Charles Goodyear invented the vulcanisation of rubber in 1844 and as a result more and more things were produced in rubber. Another American indusrialist, Hiram Hutchinson bought the patent to produce footwear and set up his factory in France. Rubber boots were big success, because they exchanged the wooden clogs that were not water resistants and worn by the majority of the people working on fields.
This is the only thing that does not have anything to do with the Duke. In fact, nobody knows exactly where the name of this dish comes from. According to a British journalist, the meat baked in pastry was a well-established part of English cuisine, and just like the bœuf en croûte of the French which might imply that Beef Wellington was a patriotic name of a continental dish. However, she says there are no 19th-century recipes for the dish. Moreover, the first mention of Beef Wellington is from 1903 in an American newspaper, The Los Angeles Times.
I had an idea regarding the English name of the dish. The English call the French ‘frogs’ and the French call the English ‘roast beef’ (rostbif) in return. Wouldn’t it be possible that the Duke of Wellington was hated by the French, because of the many defeats in the Napoleonic wars and they just simply started to call the Duke, ‘Wellington Beef’? However, the French are prouder than calling one of their most famous dishes after a British person…
On top of above…
…there was a battleship named after the 1st Duke of Wellington, the HMS Duke of Wellington (1852)
…there is Wellington Rocks in the High Rocks, a geological conservation review site west of Tunbridge Wells in Kent and East Sussex.

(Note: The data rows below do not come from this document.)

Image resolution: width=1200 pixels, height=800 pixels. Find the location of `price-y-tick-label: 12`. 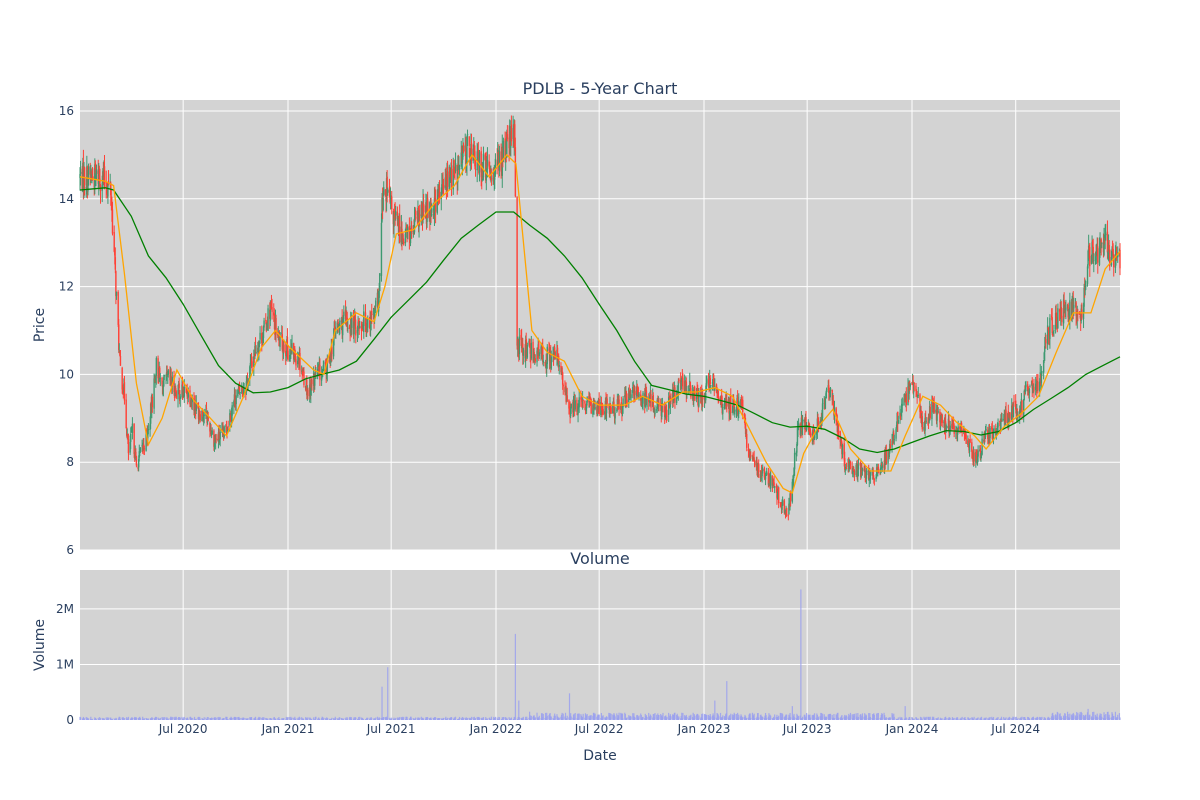

price-y-tick-label: 12 is located at coordinates (66, 287).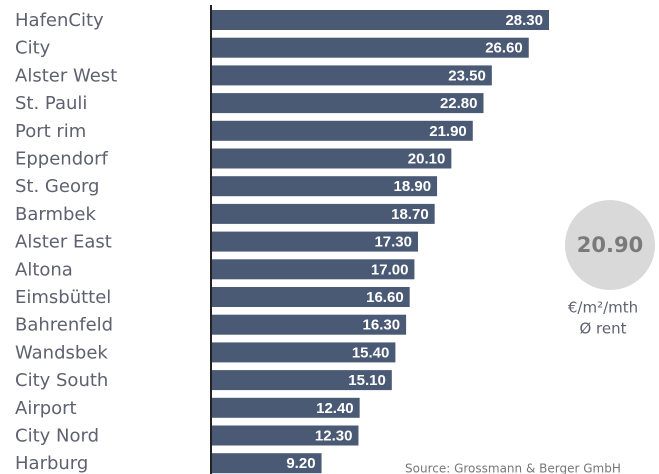 This screenshot has width=659, height=474. What do you see at coordinates (334, 436) in the screenshot?
I see `value-label: 12.30` at bounding box center [334, 436].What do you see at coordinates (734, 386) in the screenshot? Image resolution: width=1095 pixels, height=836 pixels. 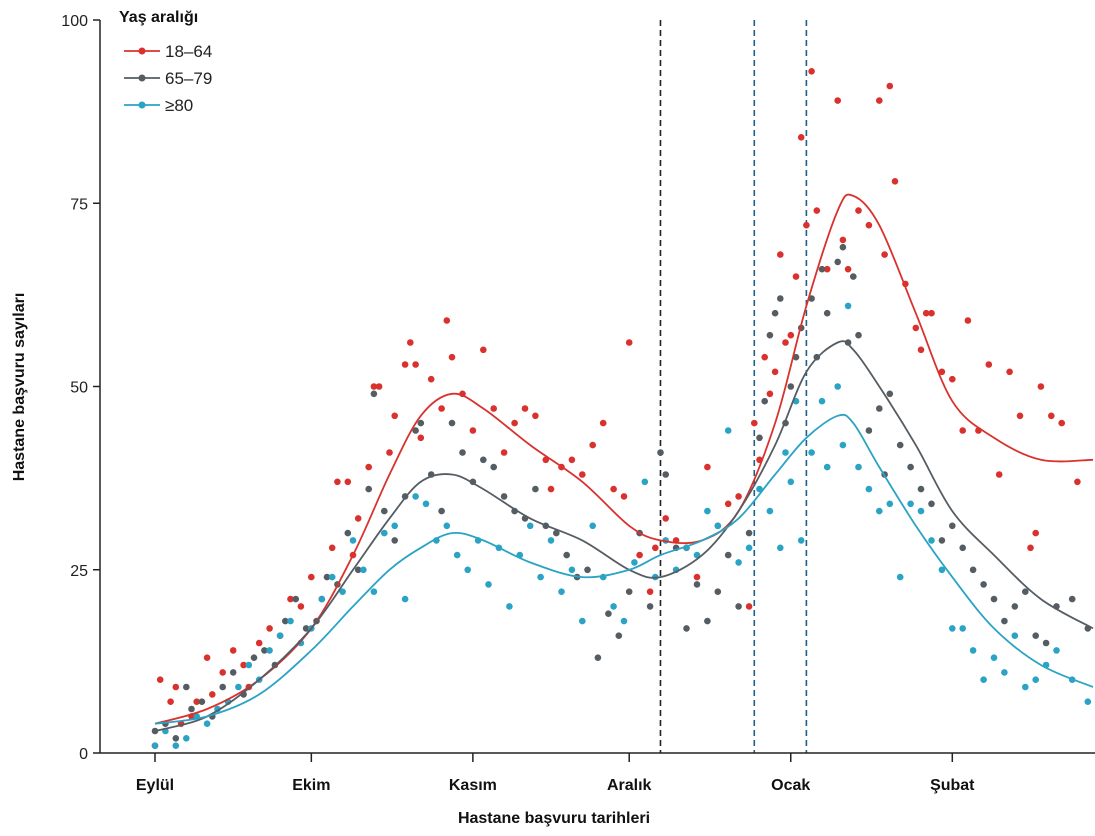 I see `vertical-reference-lines` at bounding box center [734, 386].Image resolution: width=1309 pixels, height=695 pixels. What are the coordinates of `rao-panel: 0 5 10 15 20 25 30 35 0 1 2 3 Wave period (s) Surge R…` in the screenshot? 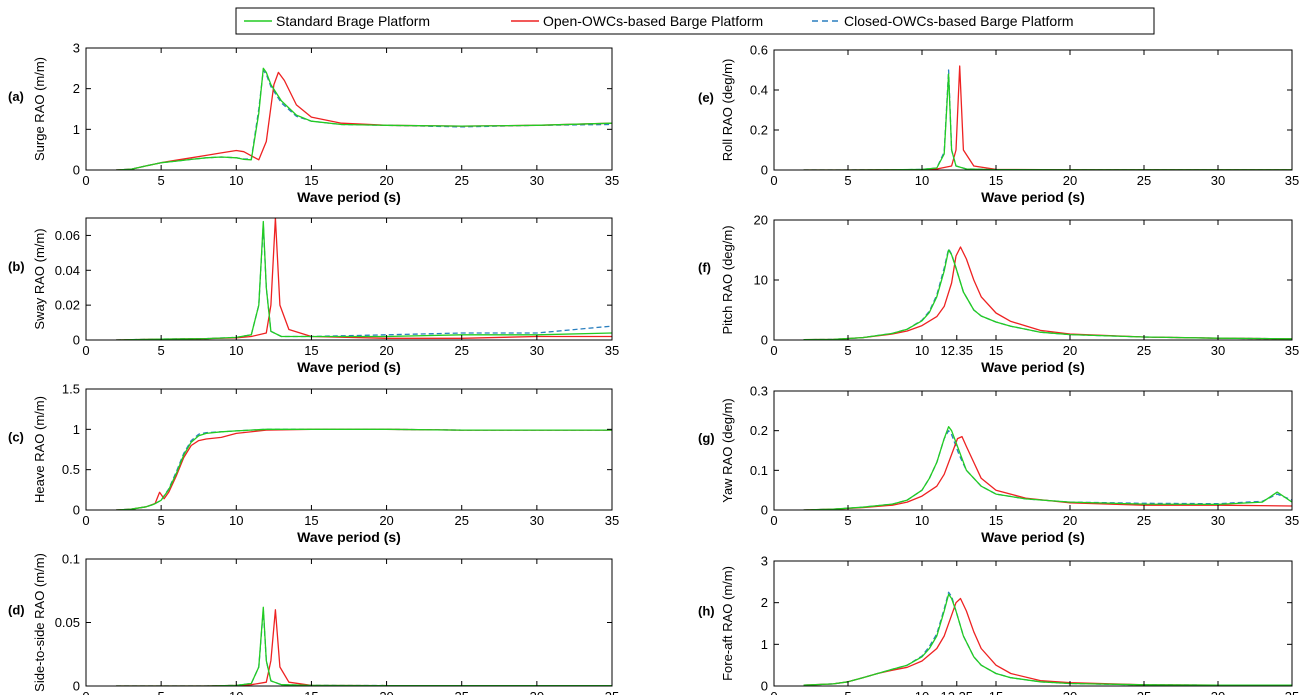 It's located at (314, 124).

In the Victorian period it was fashionable to decorate rock gardens with Wellington rocks. Perhaps the reason for calling these rocks ‘Wellington’ was that they were as hard and tough as the duke… (?)
…the Wellingtonia gigantia (or Californian redwood or Giant sequoia), the mammoth conifer which has become a very fashionable tree in Victorian gardens and which was brought to England in 1852 and named Wellingtonia by John Lindley of the Horicurtual Society to commemorate the lately deceased duke.
…there are many pubs in Britain named after the Duke of Wellington.
All in all, the Arthur Wellesley, the 1st Duke of Wellington was indeed an excellent soldier and statesman and contributed a lot to British history. No wonder his name lives on today in these things.